In an interview with Managed Healthcare Executive®, Ty Gluckman, M.D., FACC, FAHA, explains the definition, incidence and pathophysiology of hypertrophic cardiomyopathy.

First of three parts

Hypertrophic cardiomyopathy is a complex condition that researchers and clinicians are just beginning to understand. Managed Healthcare Executive® asked Ty Gluckman, M.D., FACC, FAHA, to the explain some of the basics of the condition — the terminology, the incidence and the pathophysiology. Gluckman is medical director of the Center for Cardiovascular Analytics, Research, and Data Science at the Providence St. Joseph Heart Institute in Portland, Oregon.

On terminology and definitions

Hypertrophic cardiomyopathy, or HCM, is the preferred terminology. It has had lots of different names or labels previously.

Hypertrophic cardiomyopathy is an inherited condition, where there's thickening of the walls of the heart, particularly the left lower pumping changer, the left ventricle, not due to another cause. It is an inherited condition.

Previously terms like hypertrophic obstructive cardiomyopathy were used but not all of our patients have obstruction of blood flow out of the left lower pumping chamber.

Ultimately there are a lot of different manifestations of the disease itself … these include symptoms related to inadequate blood flow getting out of the heart, and, in addition to that, an increased risk for arrhythmias that can portend life-threatening arrhythmias, that can portend a risk of sudden cardiac death.

On incidence, genotype and the phenotype

From a genetic standpoint about 1 out of 500 individuals can have the genotype. That being said, it's been estimated that as few as one out of six, maybe even one out of seven, people with hypertrophic cardiomyopathy have actually been identified as having that condition.

This gets complex pretty quickly, because simply having the genetic abnormality doesn't mean that you will demonstrate clinical evidence of disease. And so there may be individuals who have been inherited a genetic abnormality that puts them at risk, but they ultimately don't develop the disease and may never manifest symptoms at all.

The interplay between our environment and our genetics is obviously true for a lot of inherited conditions. It's not completely clear why some individuals with one genotype in a family will develop more severe manifestations of a disease and others will not. So there are perhaps environmental factors that may influence that.

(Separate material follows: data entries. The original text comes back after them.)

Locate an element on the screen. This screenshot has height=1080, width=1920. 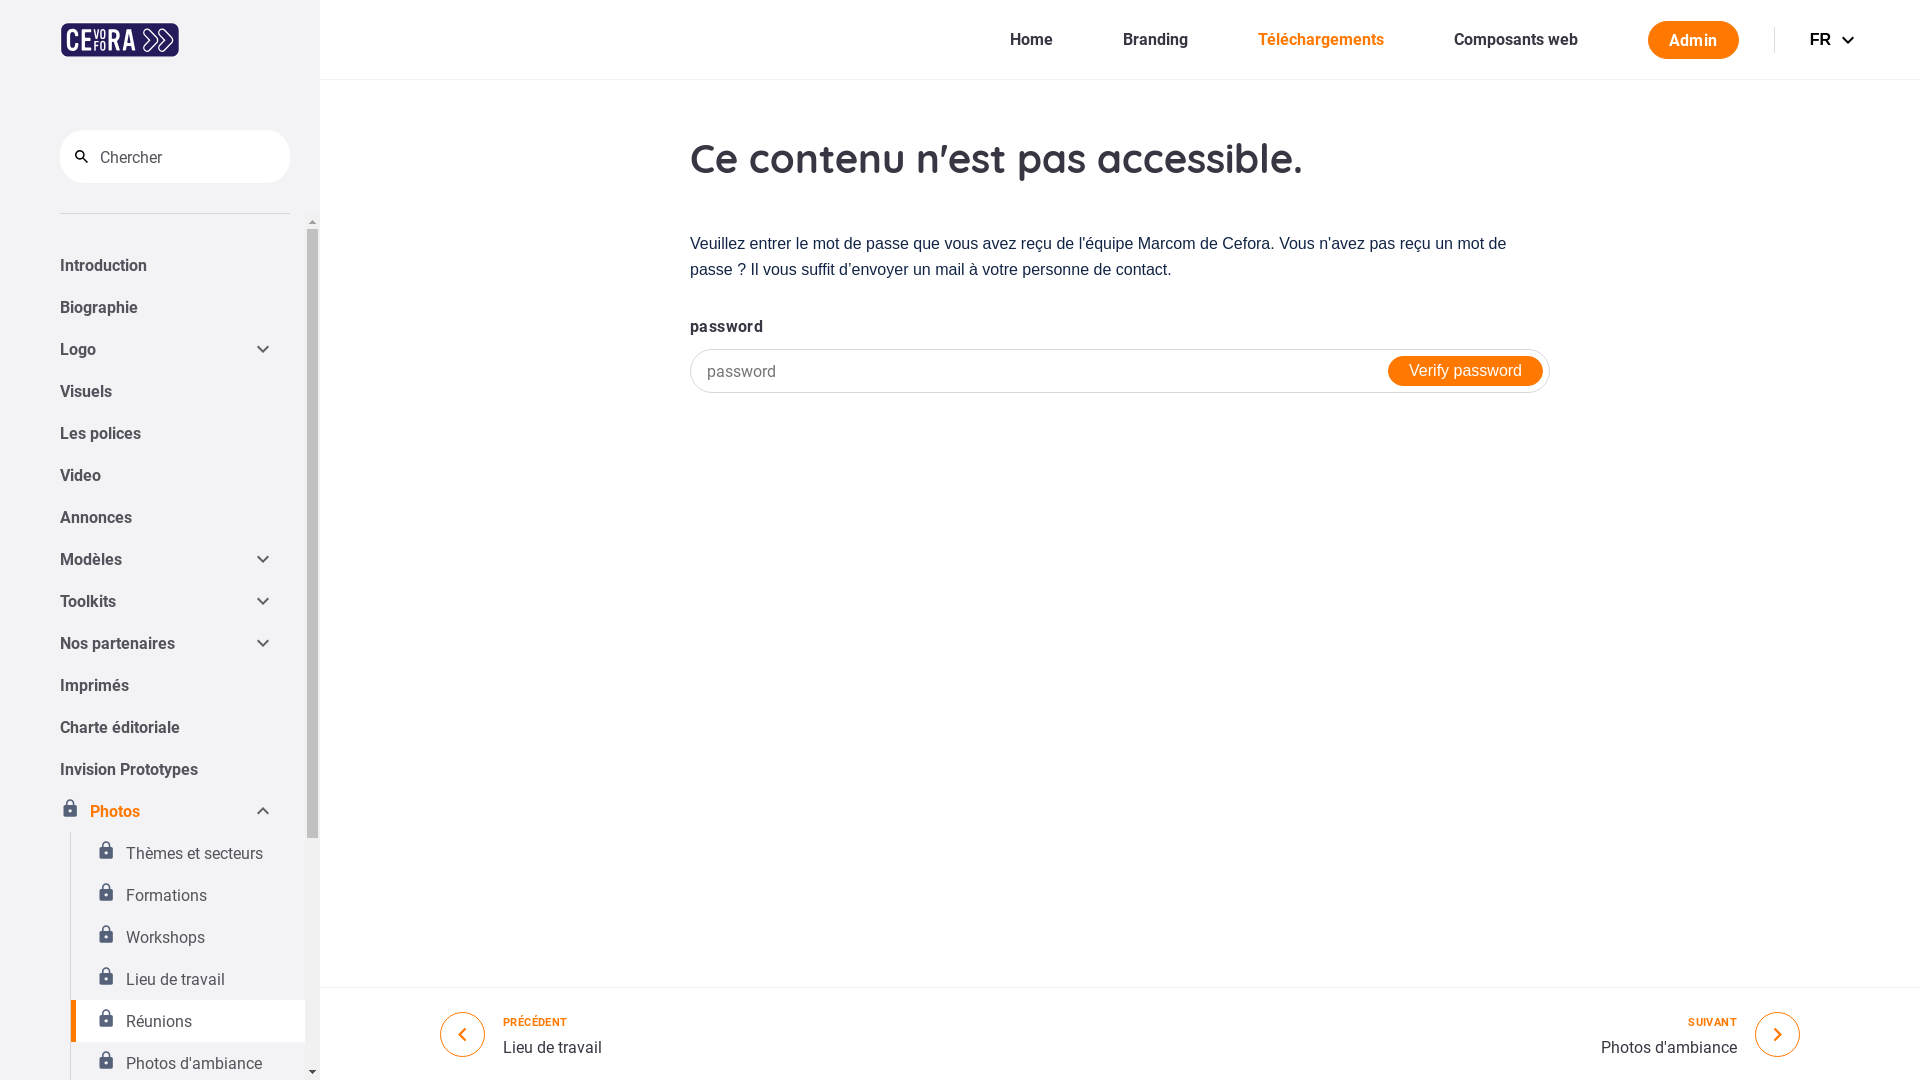
'Composants web' is located at coordinates (1516, 38).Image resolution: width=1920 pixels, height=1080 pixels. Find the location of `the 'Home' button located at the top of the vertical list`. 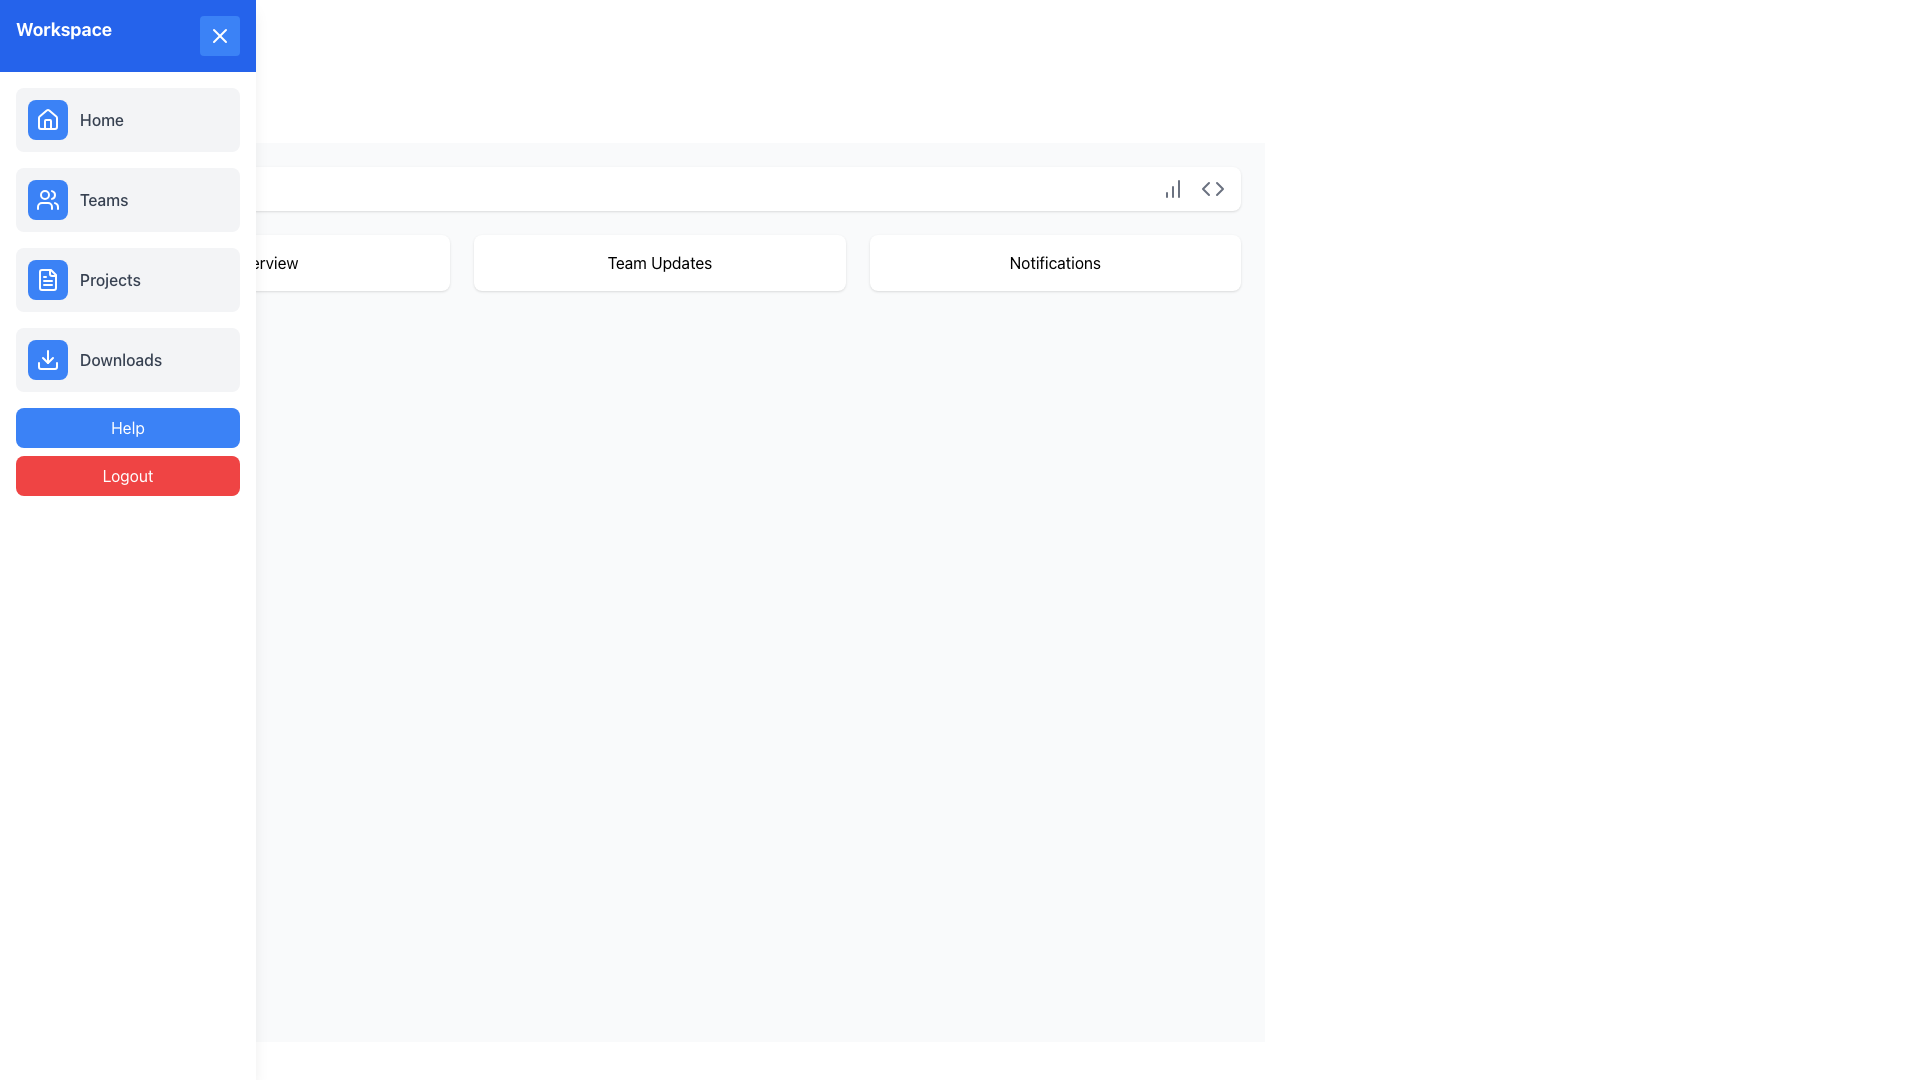

the 'Home' button located at the top of the vertical list is located at coordinates (127, 119). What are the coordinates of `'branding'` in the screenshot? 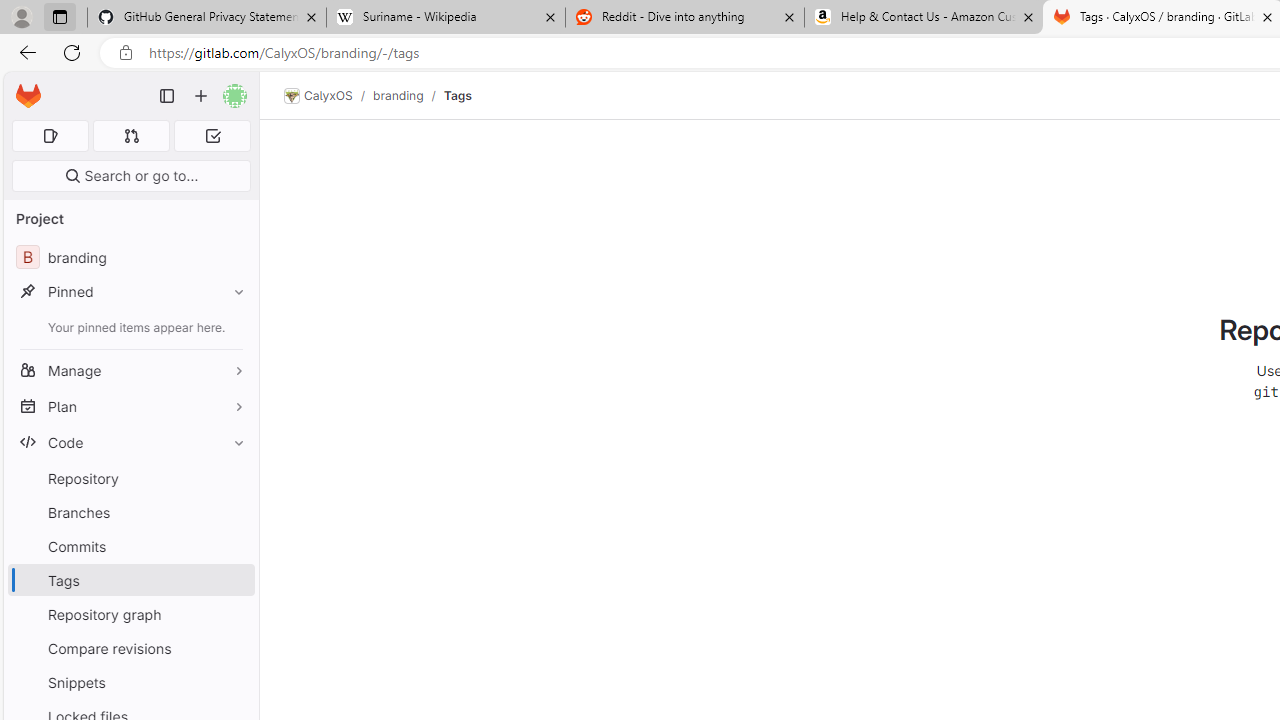 It's located at (398, 95).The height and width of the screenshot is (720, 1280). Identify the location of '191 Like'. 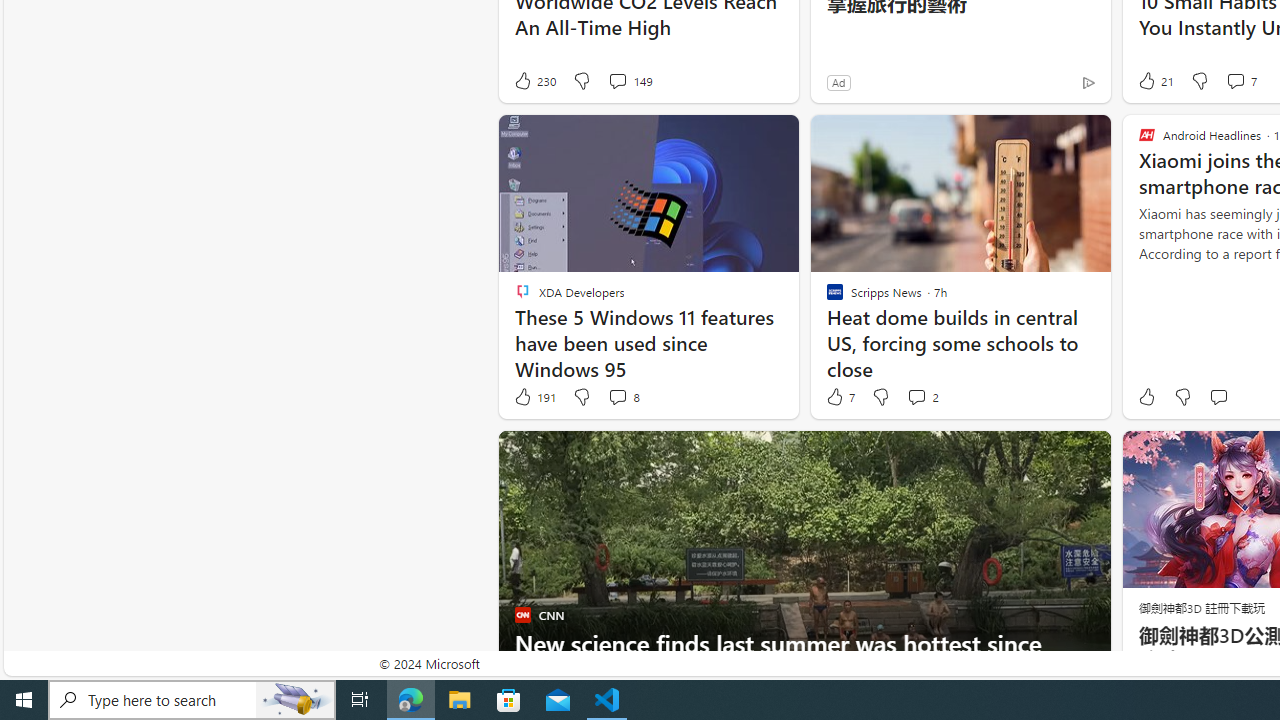
(534, 397).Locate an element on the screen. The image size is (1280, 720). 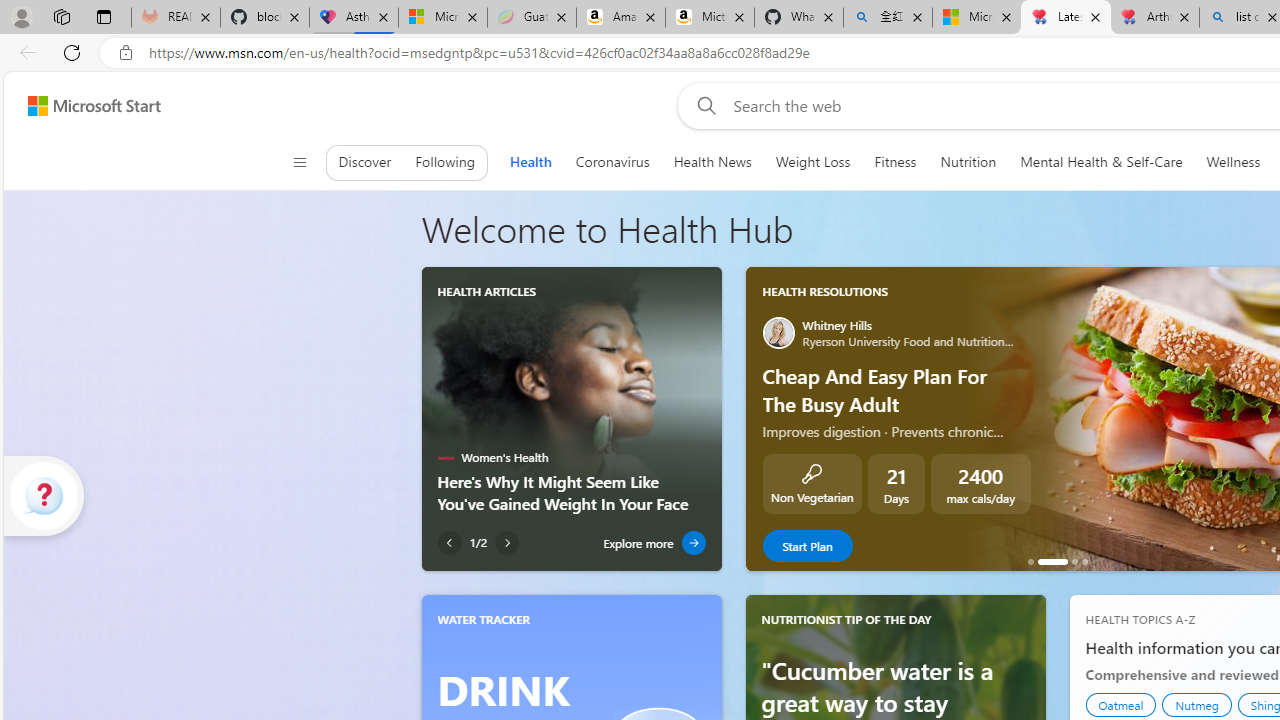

There are also multiple different genetic abnormalities — or genotypes — that underlie the phenotype or the characteristic finding of thickening of the walls of the heart that often will manifest with symptoms that are related to limited blood flow getting out of the heart.

So hypertrophic cardiomyopathy is a broad umbrella term for which there are varying genetic abnormalities that underlie it. (Making it even) more complex is the fact that two individuals with the same genotype may have different clinical presentations and individuals across genotypes may have different presentations.

On the pathophysiology

So, by definition, there is thickening of the walls of the heart most commonly or most evidence involving in the left lower pumping chamber, the left ventricle.

Classically, we talk about thickening involving the septum, or the muscle bundle fibers that sit between the left lower and the right lower chambers of the heart.

That being said, there are people who will have manifestations of hypertrophic cardiomyopathy that only involve the apex, or the tip of the heart.

There are individuals that can have thickening that extends across all of the walls of the heart.

The reason we talk about the septum — or those muscle fibers that sit between the left and right lower chambers of the heart, is that those individuals — particularly with a more pronounced thickening of that wall, can have impairment of blood getting out of the heart that can manifest with symptoms of shortness of breath, chest discomfort, lightheadedness, particularly with activity where there may be an increased demand for blood flow but there's a dynamic outflow- tract obstruction or a dynamic limitation of blood getting out of the heart.